3.4 Manejo do bezerro
No início da ordenha, o leite é
sempre mais ralo, aumentando o teor de gordura à medida que se aproxima do
final. Isso ocorre porque a gordura, por ser mais leve, tende a ficar na
superfície do úbere. Então, se o bezerro mama no final, ele tem acesso a um
leite melhor. Do ponto de vista comercial do leite, é melhor que a cria mame no
início da ordenha, por um tempo suficiente para seu sustento.
3.5 Ordem da ordenha
A primeira ordenha produz um maior
volume de leite com menor teor de gordura. Ao contrário, na segunda ordenha, o
leite é rico em gordura e a produção diminui. O descanso noturno promove a
quantidade de leite e os exercícios diurnos favorecem a formação de gordura.

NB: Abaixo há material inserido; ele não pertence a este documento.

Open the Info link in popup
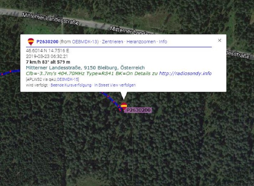Image resolution: width=254 pixels, height=186 pixels. click(x=163, y=42)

4.0 Contaminação microbiana do leite cru
O leite ao ser sintetizado e secretado nos alvéolos da
glândula mamária é estéril, mas ao ser retirado, manuseado e armazenado pode se
contaminar com microrganismos originários do interior da glândula mamária, da
superfície das tetas e do úbere, de utensílios, como os equipamentos de ordenha
e de armazenamento e de várias fontes do ambiente da fazenda. Esta contaminação
pode atingir números da ordem de milhões de bactérias por ml, podendo incluir tanto
microrganismos patogênicos como deterioradores. A contaminação microbiana
prejudica a qualidade do leite, interfere na industrialização, reduz o tempo de
prateleira do leite fluido e derivados lácteos e pode colocar em risco a saúde
do consumidor.
O estado de saúde e higiene da vaca, o ambiente do estábulo
e da sala de ordenha e os procedimentos usados para limpeza e desinfecção dos
equipamentos de ordenha, tanque de refrigeração e utensílios que entram em
contato com o leite, são importantes com respeito à contaminação microbiana do
leite cru. De grande importância é também a temperatura e o período de tempo em
que o leite é armazenado. Se o leite não é refrigerado (4oC) rapidamente após a
ordenha, a população bacteriana poderá aumentar, atingindo números elevados que
podem levar à deterioração. No Brasil a refrigeração do leite na fazenda e a
coleta por meio de caminhões isotérmicos (coleta a granel) está regulamentada
pela Portaria nº 56 para as Regiões Sul, Sudeste e Centro-Oeste a partir de
julho de 2002 e a partir de 2004 para as Regiões Norte e Nordeste (Tabela 2).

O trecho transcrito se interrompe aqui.